Recognizing Art

Deep neural networks have progressed immensely in recent years. Far from being moonshots, they are now at a point where they are better than humans at several tasks. They are capable of understanding text without previously encountering the words, of translating different languages, they can even cut transcription errors by half. And now, it seems they can recognize and replicate art (and a number of art styles).

A team from the University of Freiburg in Germany have used deep neural networks to copy the artistic style of famous painters and paste them into video clips from movies and TV shows. Van Gogh's Starry Night style on a clip from Ice Age? No problem.

One obvious drawback to the technology is that it needs some serious computing power. It takes three minutes for each frame to be processed on a system using NVIDIA's $1,000-plus Titan X graphics card.

However, these constraints are not serious enough that time and development can't chip away at them. Given all of this, it seems likely that smart TVs of the future could have art-filtering as a feature within the decade.

Copying and Pasting

According to MIT Tech Review, the way the whole thing works is something like this: Deep neural networks, which work in layers, will extract information from an image then pass on the leftover data to the next layer. The first few layers take on broad patterns such as color, while progressively deeper layers extract more detail, which allow object recognition.

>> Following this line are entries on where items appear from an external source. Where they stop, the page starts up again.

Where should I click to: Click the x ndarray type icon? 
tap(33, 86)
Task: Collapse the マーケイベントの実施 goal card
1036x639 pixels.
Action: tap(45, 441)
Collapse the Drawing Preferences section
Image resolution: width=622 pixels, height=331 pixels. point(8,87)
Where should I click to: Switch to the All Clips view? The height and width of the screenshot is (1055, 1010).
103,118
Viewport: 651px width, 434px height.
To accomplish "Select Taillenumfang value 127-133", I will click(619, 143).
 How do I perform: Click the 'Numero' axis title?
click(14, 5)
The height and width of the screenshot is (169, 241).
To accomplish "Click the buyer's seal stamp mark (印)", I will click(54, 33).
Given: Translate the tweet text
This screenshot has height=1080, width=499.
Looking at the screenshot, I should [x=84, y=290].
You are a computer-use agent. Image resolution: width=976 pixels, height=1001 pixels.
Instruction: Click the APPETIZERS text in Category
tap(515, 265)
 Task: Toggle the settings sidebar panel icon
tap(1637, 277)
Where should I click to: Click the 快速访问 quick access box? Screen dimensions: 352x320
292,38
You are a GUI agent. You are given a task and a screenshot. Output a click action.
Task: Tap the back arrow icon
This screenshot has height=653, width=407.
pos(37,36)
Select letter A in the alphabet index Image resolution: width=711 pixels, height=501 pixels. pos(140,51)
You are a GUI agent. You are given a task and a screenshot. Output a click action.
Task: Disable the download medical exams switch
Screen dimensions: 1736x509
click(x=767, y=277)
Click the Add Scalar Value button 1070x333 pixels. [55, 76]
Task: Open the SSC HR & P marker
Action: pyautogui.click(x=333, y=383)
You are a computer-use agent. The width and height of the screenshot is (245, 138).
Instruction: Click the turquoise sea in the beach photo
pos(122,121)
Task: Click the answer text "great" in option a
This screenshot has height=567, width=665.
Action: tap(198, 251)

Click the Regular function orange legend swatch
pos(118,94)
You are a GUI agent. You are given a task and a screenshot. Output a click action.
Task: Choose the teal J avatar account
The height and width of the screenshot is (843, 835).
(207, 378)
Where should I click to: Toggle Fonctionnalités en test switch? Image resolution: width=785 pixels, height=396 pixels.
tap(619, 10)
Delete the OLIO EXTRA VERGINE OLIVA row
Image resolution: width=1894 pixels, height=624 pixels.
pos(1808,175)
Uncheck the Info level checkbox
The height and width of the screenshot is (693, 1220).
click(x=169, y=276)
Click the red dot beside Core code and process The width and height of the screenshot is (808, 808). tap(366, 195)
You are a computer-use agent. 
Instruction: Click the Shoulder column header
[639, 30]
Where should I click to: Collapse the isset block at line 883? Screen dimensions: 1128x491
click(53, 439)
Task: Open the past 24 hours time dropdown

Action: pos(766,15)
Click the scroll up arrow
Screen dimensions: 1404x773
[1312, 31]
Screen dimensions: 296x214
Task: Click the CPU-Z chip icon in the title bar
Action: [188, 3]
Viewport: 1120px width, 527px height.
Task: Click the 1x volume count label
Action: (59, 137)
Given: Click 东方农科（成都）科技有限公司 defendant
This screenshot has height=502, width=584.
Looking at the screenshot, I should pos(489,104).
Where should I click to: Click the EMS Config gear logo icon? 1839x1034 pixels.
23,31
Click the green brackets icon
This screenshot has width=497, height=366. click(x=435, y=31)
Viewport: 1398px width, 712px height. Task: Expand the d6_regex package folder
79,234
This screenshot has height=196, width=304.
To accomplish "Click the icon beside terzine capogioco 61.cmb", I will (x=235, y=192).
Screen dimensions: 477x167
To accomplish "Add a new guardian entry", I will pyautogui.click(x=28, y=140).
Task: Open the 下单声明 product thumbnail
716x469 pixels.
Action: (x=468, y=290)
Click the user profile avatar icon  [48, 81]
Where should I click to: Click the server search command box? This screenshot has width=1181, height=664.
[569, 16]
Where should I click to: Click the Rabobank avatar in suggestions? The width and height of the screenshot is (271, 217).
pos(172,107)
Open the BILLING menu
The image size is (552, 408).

Previous research into the topic has yielded the fact that by analyzing not the information at each layer but the correlation of each layer, one can capture the style of a painting or image. From this, the style can be separated from the image and copied into another image/form.

But translating this to video creates a whole host of problems. Small shifts in the video could mean big differences in the way the style is applied. As edges start moving or become occluded, the video becomes jumpier and more incoherent. To solve this, an algorithm that analyzes the changes between successive frames and prevents big differences had to be developed.